Soluble cell adhesion molecules--P-selectin and ICAM-1, and disease activity in patients receiving sulphasalazine for active rheumatoid arthritis.

The aim of this pilot study was to examine soluble cell adhesion molecules before and after sulphasalazine (SSZ) therapy in active RA. Assessment of RA patients (n = 13) was undertaken before and after 3 months of SSZ. sICAM-1, sVCAM-1, sP- and sE-selectin were measured using an ELISA. The mean (+/-SEM) C-reactive protein (CRP) and sP-selectin levels were significantly reduced from 3.9(0.89) to 2.01(0.53) mg/dl and from 332.8 (48.2) to 116.2 (11.1) respectively, after 3 months of SSZ. The sICAM-1 and sP-selectin levels were significantly higher in RA patients at baseline and a reduction occurred of sICAM-1, sVCAM-1 and sE-selectin levels, however this was not significant.
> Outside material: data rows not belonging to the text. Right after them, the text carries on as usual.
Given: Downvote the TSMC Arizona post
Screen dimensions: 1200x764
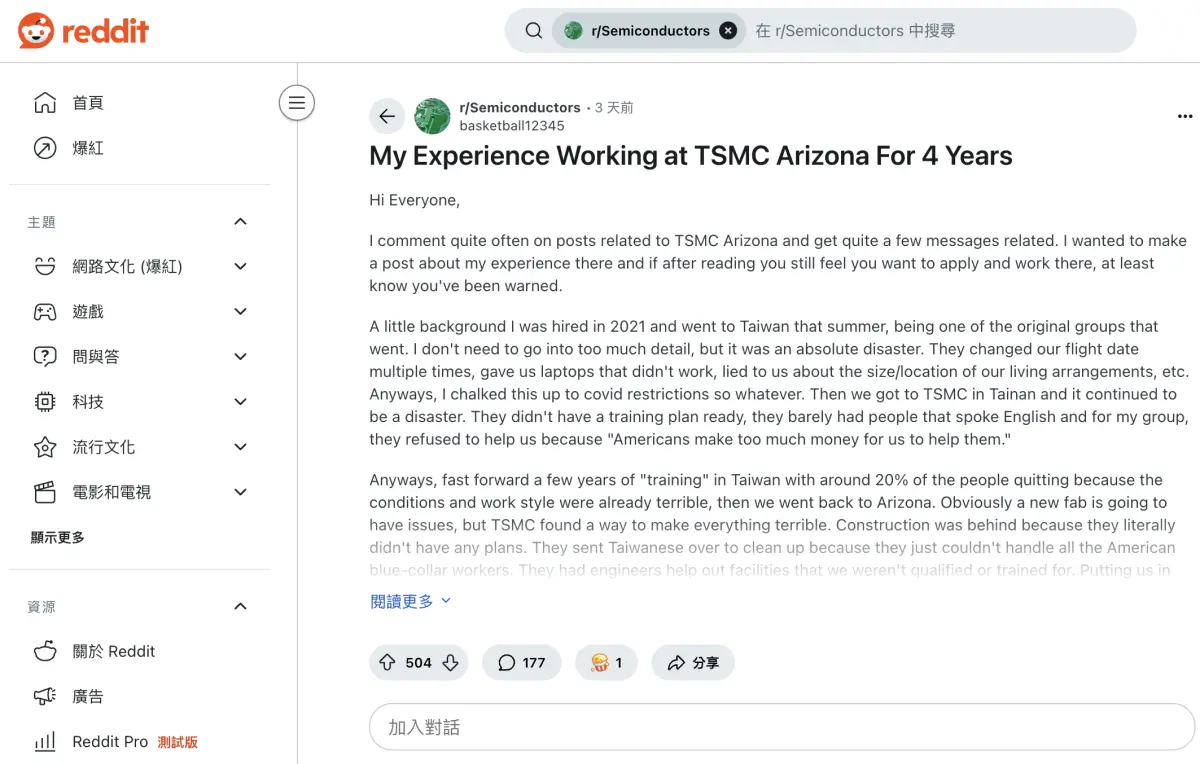Looking at the screenshot, I should pos(450,662).
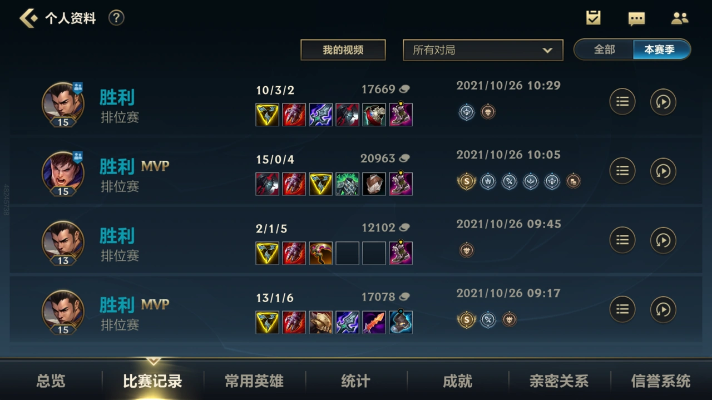Play replay of the 13/1/6 match

663,310
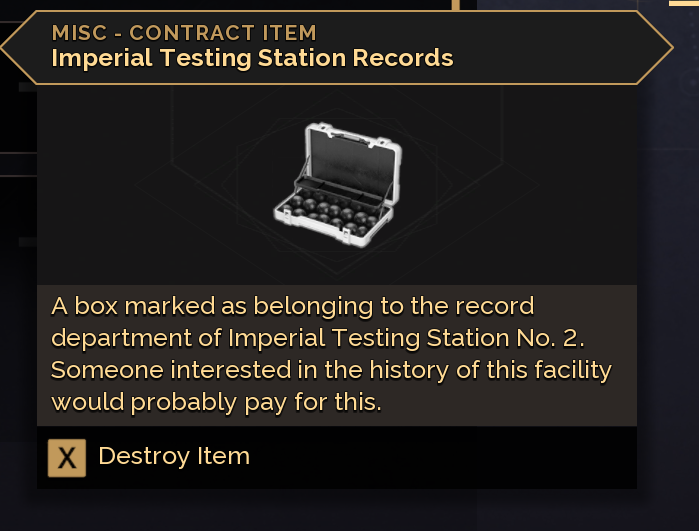
Task: Select the Imperial Testing Station Records title
Action: 252,58
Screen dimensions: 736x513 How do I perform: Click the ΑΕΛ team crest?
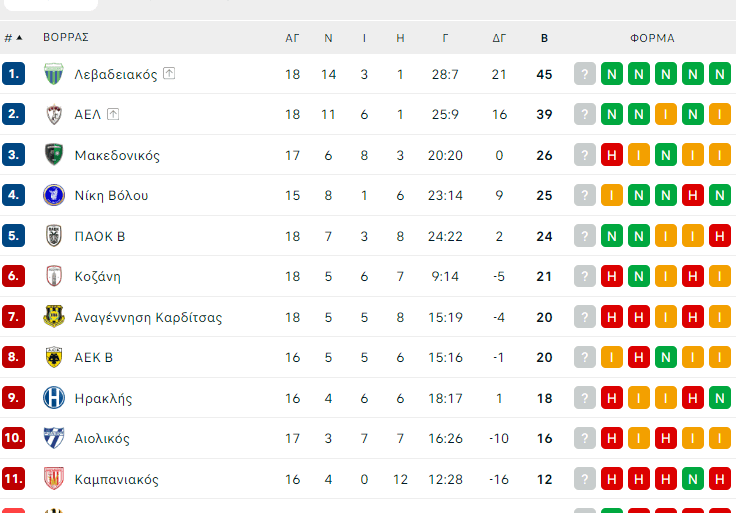click(54, 115)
The fall in mean (SEM) sICAM-1, from 345.0 (29.8) to 333.5 (30.2), correlated with the change in CRP (r=0.66; p = 0.018), but the fall in sP-selectin did not. SSZ therapy reduced sP-selectin and sICAM-1 levels in active RA, sICAM-1 correlates with disease activity. SSZ may reduce platelet and/or endothelial activity in RA which may be a useful marker of response, however studies of longer duration and more patients are required.